MADRID: Shares in Spanish renewable company Opdenergy traded almost flat on Friday after briefly rising 0.8% on their market debut, the first listing on the Madrid Stock Exchange this year.
Opdenergy’s IPO came amid a drought of initial public offerings in the United States and Europe that has dealt a blow to investment banks.
The firm, which operates solar parks and wind farms in Europe and Latin America, raised 200 million euros through the deal to fund capital expenses as it aims for capacity of around 3.3 GW of assets in operation and under construction in 2025.
About 8 million euros of the amount raised came via new shares sold to retail investors in Spain.
The company previously ditched an attempt to go public last year due to volatility in green power stocks at the time.

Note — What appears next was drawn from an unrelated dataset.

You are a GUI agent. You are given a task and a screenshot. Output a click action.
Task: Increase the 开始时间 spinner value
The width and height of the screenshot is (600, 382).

In its prospectus it highlighted losses in 2020, 2021 and in the first quarter of 2022, saying it “may continue to incur in negative results in the future”.
The Spanish stock market supervisor CNMV also recently warned retail investors to play close attention to risks related to the company.
“We believe the risks are the same for an institutional investor as for a retail investor. We’ve been able to get long-term, high-quality investors,” CEO Luis Cid told reporters before the market debut.
The company also warned in its prospectus of “substantial indebtedness” which limited its operational flexibility.
At end of the first quarter of 2022, net financial debt stood at 307 million euros and total assets at 644 million euros.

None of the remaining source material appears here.